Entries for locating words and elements
%%
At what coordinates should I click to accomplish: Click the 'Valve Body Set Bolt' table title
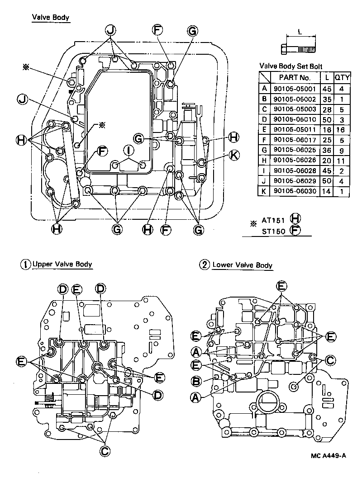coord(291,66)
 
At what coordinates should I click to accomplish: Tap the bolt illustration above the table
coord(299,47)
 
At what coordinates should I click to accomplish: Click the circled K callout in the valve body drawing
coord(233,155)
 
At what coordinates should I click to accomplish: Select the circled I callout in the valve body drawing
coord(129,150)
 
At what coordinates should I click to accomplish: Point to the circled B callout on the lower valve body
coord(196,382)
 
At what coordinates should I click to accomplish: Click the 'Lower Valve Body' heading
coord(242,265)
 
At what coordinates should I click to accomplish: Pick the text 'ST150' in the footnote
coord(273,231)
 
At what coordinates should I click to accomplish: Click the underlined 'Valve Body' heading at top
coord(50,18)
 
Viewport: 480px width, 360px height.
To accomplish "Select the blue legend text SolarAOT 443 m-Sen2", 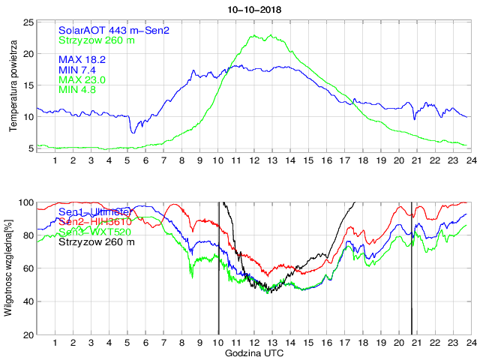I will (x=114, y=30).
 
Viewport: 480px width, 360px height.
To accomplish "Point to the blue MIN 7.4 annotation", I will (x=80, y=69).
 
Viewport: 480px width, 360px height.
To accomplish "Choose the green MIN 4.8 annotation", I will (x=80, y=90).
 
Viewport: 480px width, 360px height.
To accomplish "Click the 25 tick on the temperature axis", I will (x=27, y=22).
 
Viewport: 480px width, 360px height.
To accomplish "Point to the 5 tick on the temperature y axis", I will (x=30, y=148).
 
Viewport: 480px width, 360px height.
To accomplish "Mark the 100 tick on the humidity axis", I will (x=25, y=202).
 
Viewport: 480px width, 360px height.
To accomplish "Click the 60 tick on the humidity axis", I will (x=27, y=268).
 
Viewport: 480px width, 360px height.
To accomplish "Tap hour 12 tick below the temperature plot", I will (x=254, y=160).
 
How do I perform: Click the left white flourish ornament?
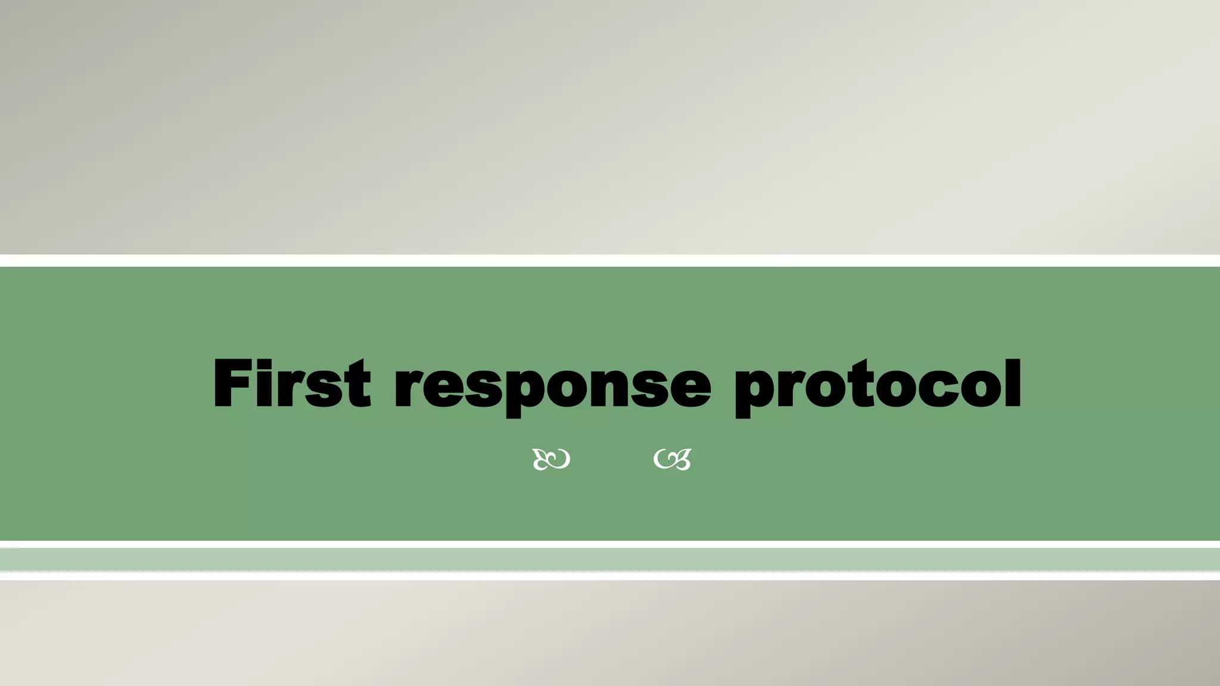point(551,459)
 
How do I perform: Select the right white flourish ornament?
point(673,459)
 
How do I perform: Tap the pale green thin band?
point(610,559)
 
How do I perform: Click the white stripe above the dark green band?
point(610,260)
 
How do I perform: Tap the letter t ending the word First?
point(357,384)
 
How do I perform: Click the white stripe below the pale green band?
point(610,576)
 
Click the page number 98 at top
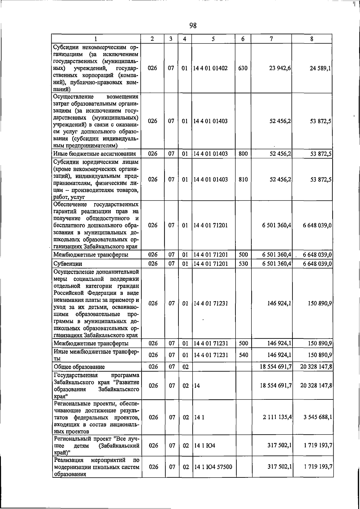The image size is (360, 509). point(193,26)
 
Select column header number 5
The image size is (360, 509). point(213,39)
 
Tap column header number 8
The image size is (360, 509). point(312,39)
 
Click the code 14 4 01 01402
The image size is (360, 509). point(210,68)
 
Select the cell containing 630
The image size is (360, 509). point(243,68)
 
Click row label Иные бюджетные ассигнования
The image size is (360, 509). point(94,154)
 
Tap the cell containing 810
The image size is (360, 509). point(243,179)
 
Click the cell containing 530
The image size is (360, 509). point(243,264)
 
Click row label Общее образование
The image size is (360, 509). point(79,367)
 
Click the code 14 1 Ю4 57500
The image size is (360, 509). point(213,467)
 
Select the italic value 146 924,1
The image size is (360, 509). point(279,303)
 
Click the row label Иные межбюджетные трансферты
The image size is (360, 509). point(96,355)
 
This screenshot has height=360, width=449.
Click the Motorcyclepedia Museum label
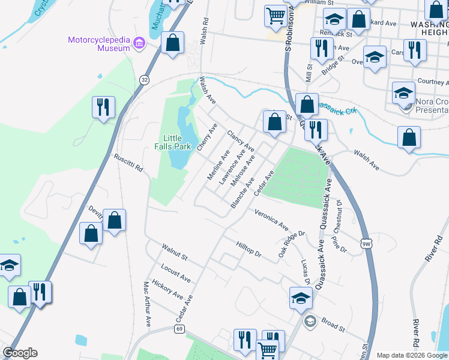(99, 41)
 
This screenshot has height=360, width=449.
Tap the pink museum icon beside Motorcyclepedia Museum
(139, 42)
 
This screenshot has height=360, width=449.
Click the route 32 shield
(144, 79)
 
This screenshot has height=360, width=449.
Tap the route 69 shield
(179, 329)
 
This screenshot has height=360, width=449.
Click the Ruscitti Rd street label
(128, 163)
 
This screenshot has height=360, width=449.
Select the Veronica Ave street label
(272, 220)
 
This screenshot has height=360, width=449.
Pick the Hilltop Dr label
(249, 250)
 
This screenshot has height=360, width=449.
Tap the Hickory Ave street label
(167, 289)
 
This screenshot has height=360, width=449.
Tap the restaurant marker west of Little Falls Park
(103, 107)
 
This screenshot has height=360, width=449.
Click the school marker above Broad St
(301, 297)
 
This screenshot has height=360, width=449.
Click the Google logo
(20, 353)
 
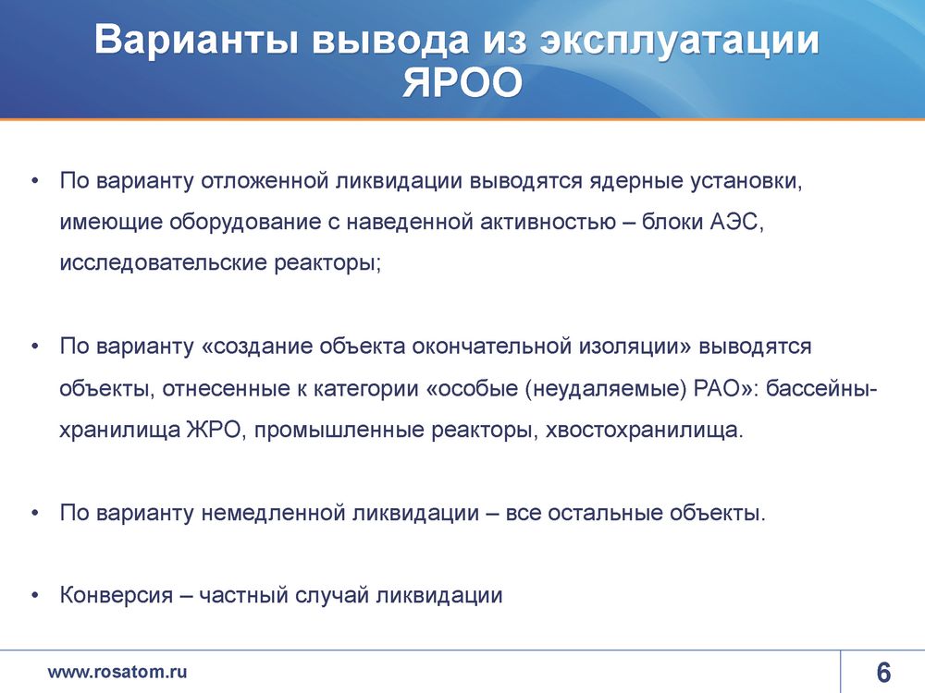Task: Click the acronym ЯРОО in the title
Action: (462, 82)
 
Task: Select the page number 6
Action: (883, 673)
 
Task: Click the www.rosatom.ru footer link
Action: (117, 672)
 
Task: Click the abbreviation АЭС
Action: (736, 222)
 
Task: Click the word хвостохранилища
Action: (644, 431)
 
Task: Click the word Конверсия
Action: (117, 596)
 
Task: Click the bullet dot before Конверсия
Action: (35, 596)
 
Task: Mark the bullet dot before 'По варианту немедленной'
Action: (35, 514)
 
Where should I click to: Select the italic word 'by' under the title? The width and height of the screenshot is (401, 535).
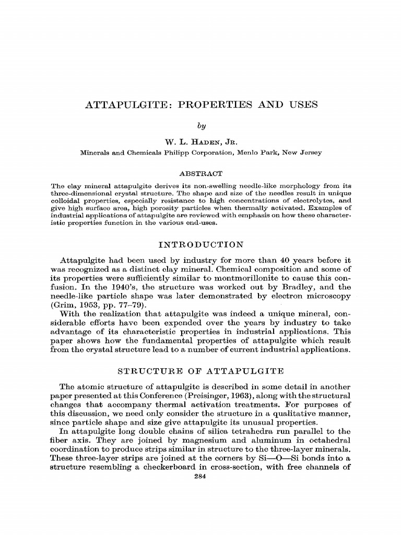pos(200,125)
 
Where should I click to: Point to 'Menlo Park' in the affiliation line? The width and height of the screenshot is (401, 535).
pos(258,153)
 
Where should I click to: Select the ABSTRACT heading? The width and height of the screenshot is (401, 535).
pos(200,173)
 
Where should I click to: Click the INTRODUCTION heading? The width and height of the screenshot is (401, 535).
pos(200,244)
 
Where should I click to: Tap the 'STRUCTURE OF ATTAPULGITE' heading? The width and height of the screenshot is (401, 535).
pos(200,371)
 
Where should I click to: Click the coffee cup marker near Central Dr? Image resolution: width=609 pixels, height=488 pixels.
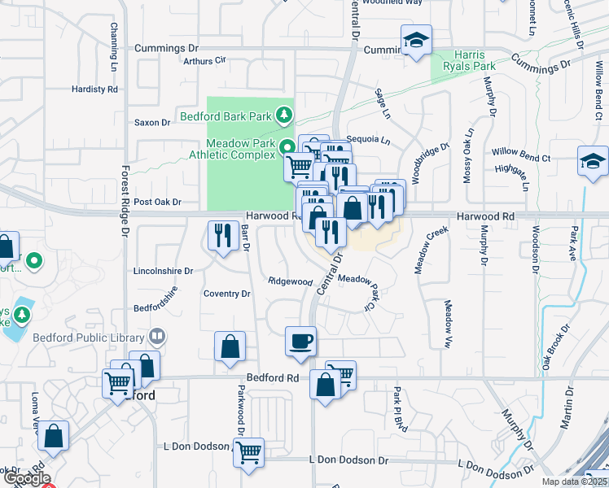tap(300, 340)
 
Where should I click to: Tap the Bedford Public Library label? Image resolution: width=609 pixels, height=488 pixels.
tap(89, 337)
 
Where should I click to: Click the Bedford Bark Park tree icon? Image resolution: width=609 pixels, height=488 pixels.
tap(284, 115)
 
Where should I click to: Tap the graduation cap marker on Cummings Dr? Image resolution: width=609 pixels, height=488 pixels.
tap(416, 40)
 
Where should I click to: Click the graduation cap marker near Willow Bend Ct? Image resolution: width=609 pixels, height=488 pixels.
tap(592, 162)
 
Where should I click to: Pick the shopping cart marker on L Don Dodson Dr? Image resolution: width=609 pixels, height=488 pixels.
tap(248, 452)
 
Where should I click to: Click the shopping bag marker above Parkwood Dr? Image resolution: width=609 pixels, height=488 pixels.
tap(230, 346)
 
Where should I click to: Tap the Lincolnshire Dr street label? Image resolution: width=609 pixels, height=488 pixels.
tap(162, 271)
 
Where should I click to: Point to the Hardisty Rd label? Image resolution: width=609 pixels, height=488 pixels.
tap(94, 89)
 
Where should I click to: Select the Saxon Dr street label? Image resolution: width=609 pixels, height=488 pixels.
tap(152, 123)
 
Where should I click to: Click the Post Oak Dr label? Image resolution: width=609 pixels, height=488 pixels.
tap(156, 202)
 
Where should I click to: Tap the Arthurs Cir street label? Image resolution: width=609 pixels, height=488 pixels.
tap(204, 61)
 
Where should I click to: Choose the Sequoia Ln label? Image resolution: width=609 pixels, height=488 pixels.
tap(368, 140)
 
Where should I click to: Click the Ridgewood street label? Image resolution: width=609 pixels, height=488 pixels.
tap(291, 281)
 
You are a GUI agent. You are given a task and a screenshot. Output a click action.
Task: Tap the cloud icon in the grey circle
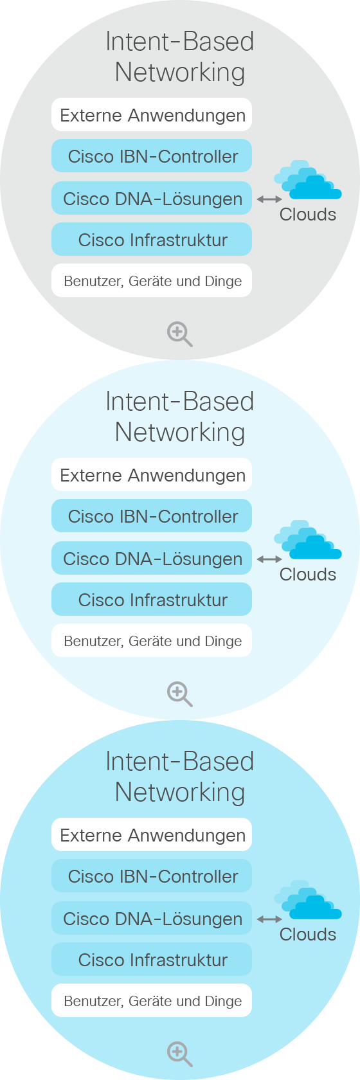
%%
- _WHAT YOU WILL DO_:
Write out again only the part of the listing that opens with the line containing "Where should I click to: Select the Saxon" and closes with the line containing "tap(156, 202)", requests included. Resize every coordinate in the answers by multiplying it by 2.4 and rounding to a whole number, with halves rounded up.

- _ANSWER TO THE EXERCISE_:
Where should I click to: Select the Saxon Dr street label? Image resolution: width=609 pixels, height=488 pixels.
tap(365, 295)
 
Where should I click to: Click the Post Oak Dr label? Image resolution: width=609 pixels, height=488 pixels.
tap(374, 485)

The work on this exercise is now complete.